FOAM & SOLAR CASE STUDY: POLYPAC, INC.
With a keen eye on lowering energy expenses, Polypack Inc. sought to install a solar power system on the roof of its coastal Florida facility. However, ownership was wary of how the system, with its thousands of screw holes, would impact the structural integrity of the facility’s 50,000 sq. ft. roof–a crucial concern in a hurricane-prone area. The only option for Polypack was installing a uniquely designed PV system with a non-penetrating mounting system.

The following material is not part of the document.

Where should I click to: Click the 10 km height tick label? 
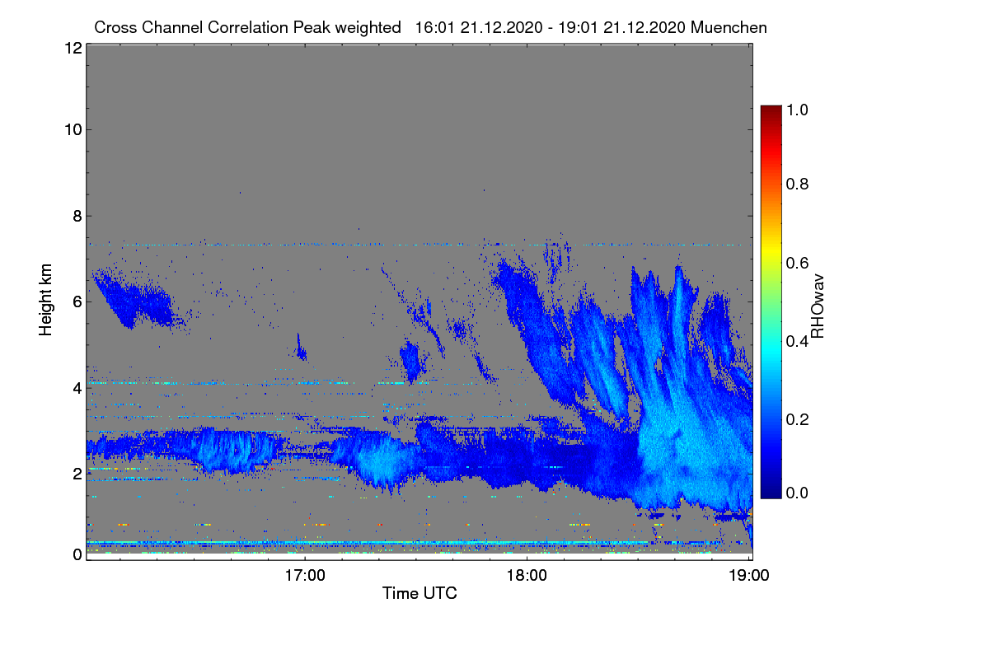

Before the Monolithic Solar System could be installed, the design had to be tested to ensure it conformed to building codes. A third-party testing lab from Miami performed pull-tests in accordance with Miami-Dade Standards. The test procedure was fairly involved. First, a stand was affixed to the roof surface with low-rise foam and roofing foam. After the foam cured, the testing team used a specialized apparatus to gauge the strength of the foam’s hold. When all was said and done, the system withstood a pulling force of nearly 6,000 lb./sq. ft., which was cut in half to nearly 3,000 lb./sq. ft., per Miami-Dade Standards. In any case, the strength of the system well exceeds even that of mechanical fastening via screws.
With testing passed and the plan set, the facility’s roof was inspected and a couple of areas received minor repairs. The solar panel stands were then placed in their specified locations. A roofing contractor was brought in to install the SPF roofing system, while an electrician was later brought in to install the solar panels.

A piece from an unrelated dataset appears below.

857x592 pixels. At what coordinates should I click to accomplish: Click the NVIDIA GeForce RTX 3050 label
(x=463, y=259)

A major goal of the project was being able to track performance of the PV system. Polypack wanted to know how much electricity was being produced by the entire system, of course, and also how much each individual panel was contributing, as the company purchased several different types. Since the system was installed, it has become evident that the panels all perform roughly equally, regardless of whether they’re pricey panels produced in the U.S. or less expensive panels from China.
The complete system including the mounting qualified for the Federal 30% tax credit and accelerated depreciation in five years. The system produced about 80% of the facility’s electricity in 2014–a rainier-than-average year–and Polypack is expecting a payback period of less than 6 years.